Negative curvature of zero sound dispersion

Question

In the theory of a Landau-Fermi liquid, one of the major predictions is the dispersion of zero sound. From the linearized kinetic equation, we know that the dimensionless dispersion $s$ is given by

$$ s=\frac{\omega}{qv_F}=\begin{cases} 1+2e^{-2(1+1/F_0^s)},\quad &F_0^s\ll1\\ \sqrt{F_0^s/3},\quad &F_0^s\gg1 \end{cases} $$ where $F_0^s$ is the Landau parameter quantifying interactions, $\omega/q$ is the phase velocity of the excitation, and $v_F$ is the Fermi velocity.

However, I read this work (Two-dimensional Fermi liquids sustain surprising roton-like plasmons beyond the particle-hole band, by Sultan et. al.) which gives a schematic representation of the elementary excitations of a Fermi liquid in Fig. 1. The authors then state that

At relatively low wave-vectors, zero-sound is observed as a well-defined mode with a linear dispersion relation, located above the PHB. It displays then a negative curvature, finally entering the PHB.

where PHB means particle-hole band. My question is if there is any in-depth study that talks about this "negative curvature" of the zero-sound dispersion. I would think that this would amount to taking higher-order terms of $q$ in the above expression for $s$, but I have not found any reference that discusses this apparent "plateauing" of the zero sound mode.

Answer 1

To preface the answer below, this is not a subject I have ever actively participated in, so it may be interpreting the history wrong.

In this paper by Cowley here, the distinguishing factor between zero sound and first sound (ordinary acoustic sound) is the relationship between measured frequency $\omega$ and the excitation lifetime $\frac{1}{\tau}$. If the frequency is much slower than the lifetime $\omega \ll \frac{1}{\tau}$, it is called first sound and is the usual vibration mode of a condensed matter phase.
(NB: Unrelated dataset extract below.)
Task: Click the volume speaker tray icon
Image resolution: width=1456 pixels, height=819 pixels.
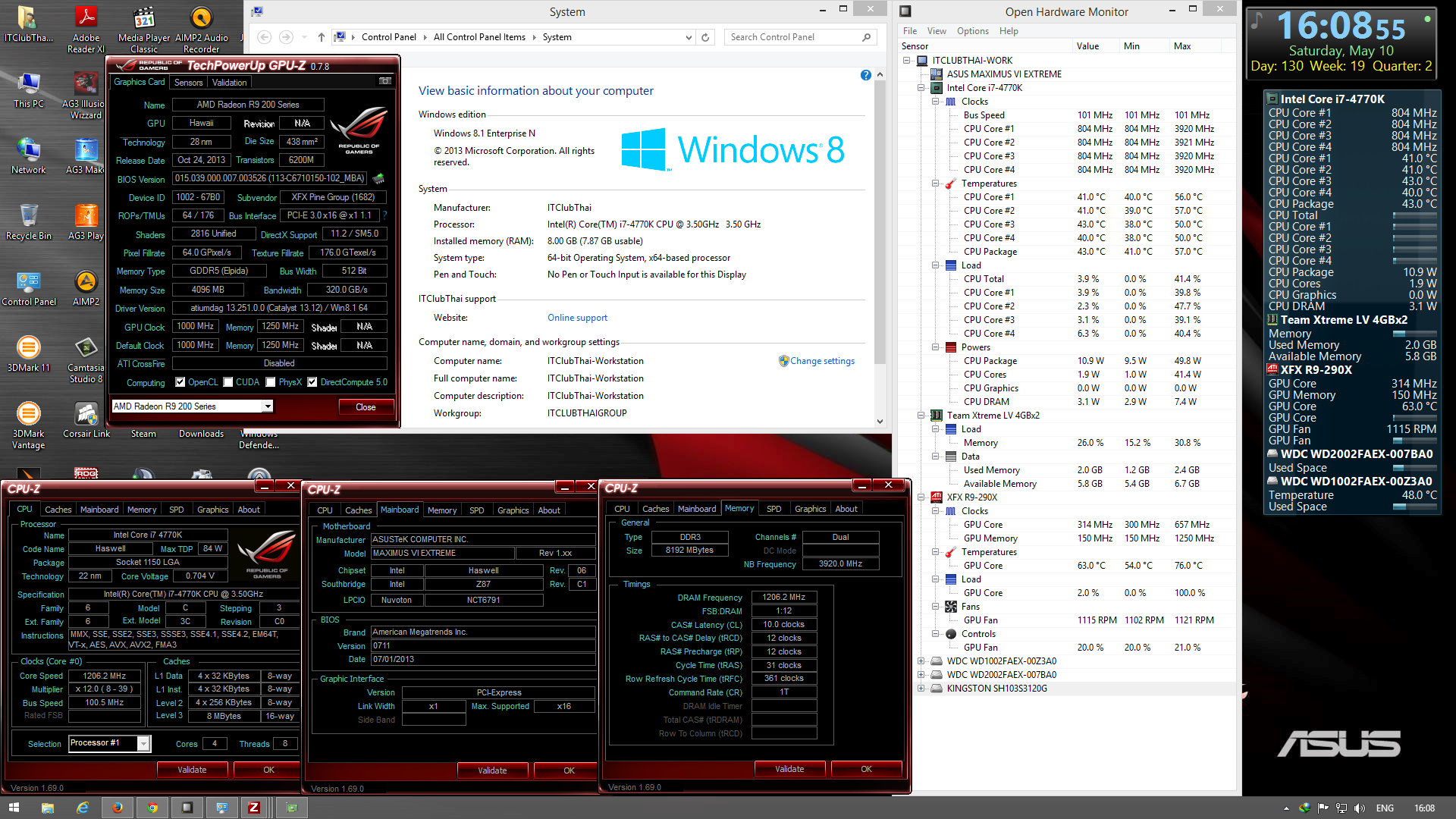Action: coord(1359,808)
If the frequency is much faster than the lifetime, then it is called zero sound $\omega \gg \frac{1}{\tau}$. So, technically, zero and first sound are smoothly connected, but in practice you often need different experimental approaches to measure each one. Let's focus on the zero sound regime (phonon), since that is most relevant to the roton zero-sound mode.

The roton was originally thought to be a completely separate excitation from the zero-sound phonon, as shown in the image below.
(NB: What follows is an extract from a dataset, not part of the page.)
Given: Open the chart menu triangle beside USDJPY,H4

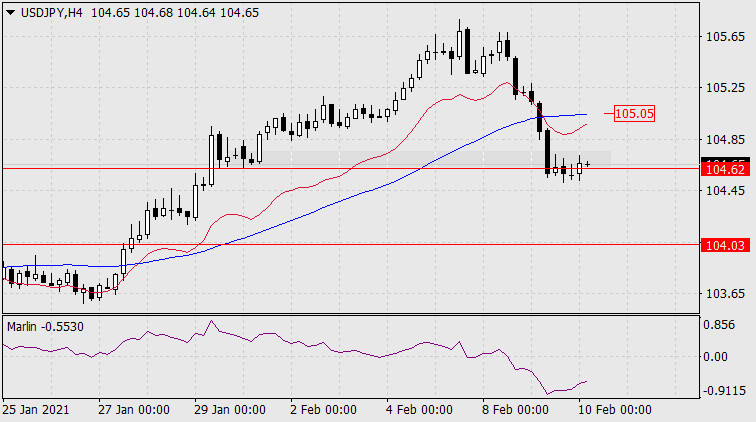Looking at the screenshot, I should coord(10,13).
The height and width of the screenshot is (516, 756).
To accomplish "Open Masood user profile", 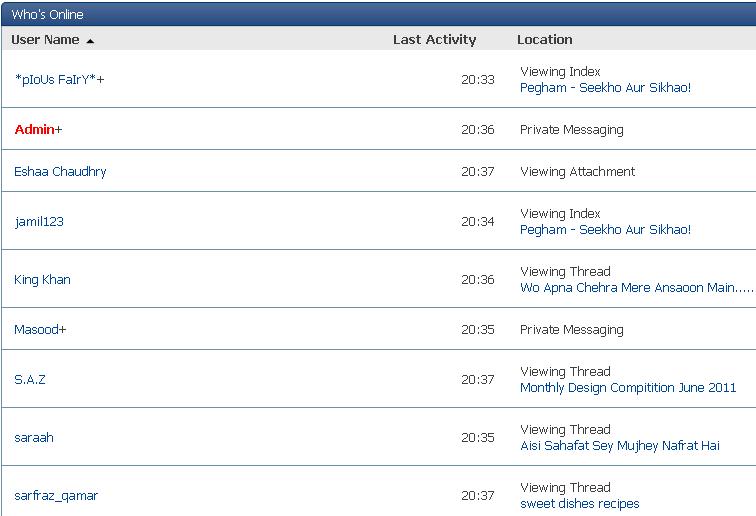I will point(37,330).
But experimentally it was found that the zero-sound phonon and roton are connected and are the same excitation (read this for references), as shown in the image below. Both of these images are from this reference.

In fact this minimum seems to be found in all sorts of non-superfluid liquids, from liquid hydrogen to supercritical liquid argon (see here). So the modern understanding is that the roton has little to do with vortices etc., but represents the fact that density fluctuations with wavelengths close to the interatomic lattice spacing of the nearby solid phase cost relatively lower energy (i.e. energy lowering when $q\sim \frac{2\pi}{a}$, where $a$ is the solid-phase lattice spacing). A discussion of this fact is found here.

Nonetheless, it does seem that some researchers are still studying theories of the roton that distinguish it from the phonon, but I don't know how they reconcile such theories with the fact that many non-superfluids also exhibit the roton.